Fastest way to do sin(), cos() atan2()

skyjumper · October 11, 2011, 9:09pm

Hi All...

I know Arduino has a nice trig library, but I am thinking a lookup table would give me faster, although less precise, results. I could do some testing, but I thought I would ask to see if anyone has done that already. I'm wondering just how much faster a lookup table would be, and if progmem, EEPROM or actual RAM is the fastest way to go?

Yes it consumes a lot of space, but in the 1284P I have a lot of space, at least in flash.

skyjumper · October 11, 2011, 9:14pm

Oh good grief, I just read up on progmem on the playground:

http://www.arduino.cc/playground/Main/PROGMEM

Apparently floating point types are not supported, at least by that library. Guess I'll have to look into rolling my own

jraskell · October 11, 2011, 9:28pm

The first question you really should answer is how fast do you need it to be?

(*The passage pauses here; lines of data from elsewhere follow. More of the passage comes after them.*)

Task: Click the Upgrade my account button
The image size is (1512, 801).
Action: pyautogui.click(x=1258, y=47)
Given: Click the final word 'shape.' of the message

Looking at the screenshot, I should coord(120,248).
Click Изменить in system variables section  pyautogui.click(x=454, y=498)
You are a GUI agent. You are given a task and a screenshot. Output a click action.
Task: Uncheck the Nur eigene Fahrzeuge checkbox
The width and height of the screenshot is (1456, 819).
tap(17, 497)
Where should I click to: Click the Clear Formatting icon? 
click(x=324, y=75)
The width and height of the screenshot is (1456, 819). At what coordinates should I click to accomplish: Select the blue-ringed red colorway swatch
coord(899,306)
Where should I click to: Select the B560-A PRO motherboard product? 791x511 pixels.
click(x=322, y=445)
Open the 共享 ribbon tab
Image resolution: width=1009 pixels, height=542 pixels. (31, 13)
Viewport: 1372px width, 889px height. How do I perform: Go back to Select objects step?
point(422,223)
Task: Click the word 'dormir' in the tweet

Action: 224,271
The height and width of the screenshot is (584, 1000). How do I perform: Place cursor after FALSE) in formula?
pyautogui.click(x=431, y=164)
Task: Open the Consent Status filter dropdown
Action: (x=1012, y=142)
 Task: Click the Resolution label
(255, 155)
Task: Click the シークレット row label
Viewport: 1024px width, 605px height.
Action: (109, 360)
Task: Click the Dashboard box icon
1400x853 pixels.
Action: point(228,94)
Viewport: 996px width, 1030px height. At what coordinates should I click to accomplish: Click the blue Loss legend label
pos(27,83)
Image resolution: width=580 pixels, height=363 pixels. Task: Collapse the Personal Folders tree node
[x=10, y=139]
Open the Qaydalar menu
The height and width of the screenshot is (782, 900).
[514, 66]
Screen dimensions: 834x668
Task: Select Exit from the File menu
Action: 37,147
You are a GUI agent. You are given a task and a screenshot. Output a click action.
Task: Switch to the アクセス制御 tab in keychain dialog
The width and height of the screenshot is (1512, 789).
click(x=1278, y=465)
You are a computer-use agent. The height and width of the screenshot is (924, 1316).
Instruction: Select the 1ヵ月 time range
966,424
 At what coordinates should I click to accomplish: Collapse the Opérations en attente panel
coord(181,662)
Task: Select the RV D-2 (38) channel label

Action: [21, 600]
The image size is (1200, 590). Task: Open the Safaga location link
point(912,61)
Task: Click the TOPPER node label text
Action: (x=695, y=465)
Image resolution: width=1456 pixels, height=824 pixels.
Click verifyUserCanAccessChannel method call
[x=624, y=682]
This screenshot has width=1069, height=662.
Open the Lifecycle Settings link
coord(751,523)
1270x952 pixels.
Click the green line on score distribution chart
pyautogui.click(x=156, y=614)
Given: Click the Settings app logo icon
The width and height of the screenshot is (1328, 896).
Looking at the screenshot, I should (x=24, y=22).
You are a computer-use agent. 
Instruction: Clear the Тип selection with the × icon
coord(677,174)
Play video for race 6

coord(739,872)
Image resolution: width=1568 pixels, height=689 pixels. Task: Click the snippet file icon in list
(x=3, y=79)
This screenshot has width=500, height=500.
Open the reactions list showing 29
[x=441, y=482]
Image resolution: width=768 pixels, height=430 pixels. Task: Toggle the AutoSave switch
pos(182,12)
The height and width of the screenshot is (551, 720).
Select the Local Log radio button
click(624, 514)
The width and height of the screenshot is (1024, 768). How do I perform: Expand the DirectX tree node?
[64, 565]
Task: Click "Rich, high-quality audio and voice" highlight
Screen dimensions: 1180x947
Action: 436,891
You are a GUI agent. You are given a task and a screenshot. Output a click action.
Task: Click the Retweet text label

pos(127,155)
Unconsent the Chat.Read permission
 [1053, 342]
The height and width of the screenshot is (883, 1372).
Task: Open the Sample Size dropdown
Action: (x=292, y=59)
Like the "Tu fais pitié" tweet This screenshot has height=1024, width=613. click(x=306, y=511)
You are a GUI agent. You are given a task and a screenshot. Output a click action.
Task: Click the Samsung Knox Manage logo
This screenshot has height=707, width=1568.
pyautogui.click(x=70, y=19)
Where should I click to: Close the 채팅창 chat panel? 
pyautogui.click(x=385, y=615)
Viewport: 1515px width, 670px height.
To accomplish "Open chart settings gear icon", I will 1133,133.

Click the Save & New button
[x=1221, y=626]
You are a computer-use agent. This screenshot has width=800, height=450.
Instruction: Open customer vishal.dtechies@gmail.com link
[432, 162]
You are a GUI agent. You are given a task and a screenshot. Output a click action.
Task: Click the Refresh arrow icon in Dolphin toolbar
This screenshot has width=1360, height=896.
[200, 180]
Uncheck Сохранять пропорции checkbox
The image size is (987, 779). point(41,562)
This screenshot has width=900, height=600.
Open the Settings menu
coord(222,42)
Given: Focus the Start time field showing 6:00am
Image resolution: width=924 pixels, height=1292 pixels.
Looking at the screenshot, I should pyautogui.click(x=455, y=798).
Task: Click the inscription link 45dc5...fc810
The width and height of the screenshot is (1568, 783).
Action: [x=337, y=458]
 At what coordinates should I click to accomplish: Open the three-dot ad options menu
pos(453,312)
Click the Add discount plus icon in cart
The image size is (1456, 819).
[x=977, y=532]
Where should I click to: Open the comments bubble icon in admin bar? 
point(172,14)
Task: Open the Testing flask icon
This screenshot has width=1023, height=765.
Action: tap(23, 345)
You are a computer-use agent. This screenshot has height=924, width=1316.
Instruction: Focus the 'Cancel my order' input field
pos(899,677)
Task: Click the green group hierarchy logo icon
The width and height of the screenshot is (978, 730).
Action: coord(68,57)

If you're just looking at it from a purely academic perspective, that's one thing.

If, however, you have a particular project in mind that's going to involve a lot of trig operations, I'd recommend just prototyping using the available AVR Libc functions. I've found they're actually fairly efficient (not to be confused with the general gcc math.h implementations, which are terribly inefficient on AVRs). You can perform 3-4dof inverse kinematics at a fairly high frequency. I believe you could even do 6x 3dof ik (as in a hexapod robot) at an acceptable frequency.

There's little point in going down the path of optimization until you've solidly determined that optimization is actually necessary, unless as I said it's purely for academic reasons.

And along those lines, AVR Libc provides support for floats in progmem. See here for reference: avr-libc: pgmspace.h File Reference

robtillaart · October 11, 2011, 9:33pm

build this some time ago - Arduino Forum - make a lookup in the integer domain and convert it 'last minute' to float again.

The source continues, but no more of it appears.